Contaminated food causes illness ranging from the benign - minor stomachaches - to life threatening E coli infections. Despite the headlines generated by food scares and outbreaks of contaminants -- such as the salmonella outbreak that led to a massive recall of peanut products beginning in January 2009 -- food safety rarely gets the attention it deserves. The public is not really aware of the overall public health cost of food-borne illnesses resulting in 5,000 deaths and 325,000 hospitalizations each year
The 10 Most Dangerous Foods
Hot Dogs, Fugu, Ackee, Peanuts, Leafy Greens, Rhubarb, Tuna, Cassava, Coffee, Mushrooms.
New Study Pegs Cost at $152 Bil per Year
According to a new study by the Produce Safety Project, an initiative of the Pew Charitable Trust., the consequences of food-borne illness -- including doctor visits, medication, lost work days and pain and suffering -- cost the U.S. an estimated $152 billion annually.
Rosa DeLauro, a Democratic Representative from Connecticut, has taken the lead on food safety in Congress. "These are preventable deaths," she said, "Those numbers represent real sickness, pain and even death for American families". President Barack Obama called for new food-safety regulations a year ago, and the House of Representatives passed a bill to overhaul the system last July. The onus now is on the Senate, which is still waiting to act. "It's our job to go to war against food-borne illness," says DeLauro. "We can't afford to wait." At $152 billion a year, the meter is running.
Previous Food Poisoning Cost Estimates Way Low
Previous reports, by the USDA and FDA, have pegged the total cost of food-borne illness at between $6.9 billion and $35 billion, undercounted because most cases of food-borne illness are never officially reported.

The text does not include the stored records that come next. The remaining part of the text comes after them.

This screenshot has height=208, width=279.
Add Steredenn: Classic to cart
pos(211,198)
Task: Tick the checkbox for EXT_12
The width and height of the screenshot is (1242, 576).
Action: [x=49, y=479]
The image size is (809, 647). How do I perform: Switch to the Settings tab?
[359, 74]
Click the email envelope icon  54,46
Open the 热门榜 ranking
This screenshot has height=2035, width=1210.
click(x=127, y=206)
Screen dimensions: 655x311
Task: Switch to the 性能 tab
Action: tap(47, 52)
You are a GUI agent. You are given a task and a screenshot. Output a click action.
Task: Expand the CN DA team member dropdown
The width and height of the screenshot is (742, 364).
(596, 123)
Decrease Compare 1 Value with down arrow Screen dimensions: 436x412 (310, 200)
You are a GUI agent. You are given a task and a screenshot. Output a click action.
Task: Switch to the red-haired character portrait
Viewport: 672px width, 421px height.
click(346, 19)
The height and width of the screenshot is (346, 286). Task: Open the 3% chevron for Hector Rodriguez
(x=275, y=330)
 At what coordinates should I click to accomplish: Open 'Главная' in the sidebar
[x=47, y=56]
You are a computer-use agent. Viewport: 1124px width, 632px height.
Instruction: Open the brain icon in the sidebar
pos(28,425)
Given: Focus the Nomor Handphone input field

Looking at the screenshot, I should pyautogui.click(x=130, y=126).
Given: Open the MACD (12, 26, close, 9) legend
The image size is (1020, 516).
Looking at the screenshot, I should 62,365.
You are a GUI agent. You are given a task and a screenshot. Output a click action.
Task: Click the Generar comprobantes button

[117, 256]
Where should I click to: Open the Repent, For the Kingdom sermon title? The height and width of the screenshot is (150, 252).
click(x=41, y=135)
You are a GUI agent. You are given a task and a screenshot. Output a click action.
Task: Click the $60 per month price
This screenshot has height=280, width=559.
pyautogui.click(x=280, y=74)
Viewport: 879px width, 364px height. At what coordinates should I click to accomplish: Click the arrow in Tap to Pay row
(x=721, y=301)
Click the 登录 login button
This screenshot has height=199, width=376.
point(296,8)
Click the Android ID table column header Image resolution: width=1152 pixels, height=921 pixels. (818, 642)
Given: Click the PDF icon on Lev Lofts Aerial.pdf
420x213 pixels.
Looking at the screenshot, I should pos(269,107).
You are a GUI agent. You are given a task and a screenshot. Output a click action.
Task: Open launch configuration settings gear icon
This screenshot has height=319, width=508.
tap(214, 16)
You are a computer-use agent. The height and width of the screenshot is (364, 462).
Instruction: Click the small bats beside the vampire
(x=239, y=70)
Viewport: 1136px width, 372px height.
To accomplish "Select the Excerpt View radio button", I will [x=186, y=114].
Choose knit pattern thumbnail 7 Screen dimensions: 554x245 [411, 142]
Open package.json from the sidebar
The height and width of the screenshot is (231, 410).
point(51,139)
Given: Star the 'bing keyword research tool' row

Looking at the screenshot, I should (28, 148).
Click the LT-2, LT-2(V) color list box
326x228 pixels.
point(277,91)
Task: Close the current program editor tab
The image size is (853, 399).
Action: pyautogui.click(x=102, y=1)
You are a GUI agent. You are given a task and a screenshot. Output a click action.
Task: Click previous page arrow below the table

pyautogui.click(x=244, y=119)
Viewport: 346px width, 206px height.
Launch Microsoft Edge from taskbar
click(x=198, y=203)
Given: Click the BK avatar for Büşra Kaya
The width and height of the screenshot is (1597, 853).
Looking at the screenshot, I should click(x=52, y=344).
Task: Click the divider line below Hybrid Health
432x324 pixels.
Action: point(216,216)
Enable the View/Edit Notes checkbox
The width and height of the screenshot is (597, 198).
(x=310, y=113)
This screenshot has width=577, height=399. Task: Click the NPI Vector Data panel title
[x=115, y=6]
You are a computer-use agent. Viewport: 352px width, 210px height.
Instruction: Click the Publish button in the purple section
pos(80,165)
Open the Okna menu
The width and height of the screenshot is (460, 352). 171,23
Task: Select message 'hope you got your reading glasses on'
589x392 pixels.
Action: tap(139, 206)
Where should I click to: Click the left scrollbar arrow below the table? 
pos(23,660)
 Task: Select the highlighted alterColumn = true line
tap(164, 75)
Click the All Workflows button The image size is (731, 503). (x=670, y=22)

The Produce Safety Project study used CDC data showing that there are 76 million new cases of food-borne illness in the U.S. each year. Study author Robert Scharff, a professor at Ohio State University and a former FDA economist, then tried to account for the overall cost of illness, factoring in every expense, from onetime costs for prescription medication to losses in "quality of life. The new estimate of cost is well above previous calculations of the impact of food-safety problems, and the new study suggests that food- borne illness will continue to take an increasing toll on public health if the nation's frayed food-safety net is not repaired.
Meanwhile, the food system itself has grown more complex. Bagged salad, for instance, which has proven to be a persistent risk for contamination, can include produce from several different farms, which makes it difficult to trace outbreaks of illness to their source. Our food system is 21st century, but our government's food-safety system is stuck in the 1900s.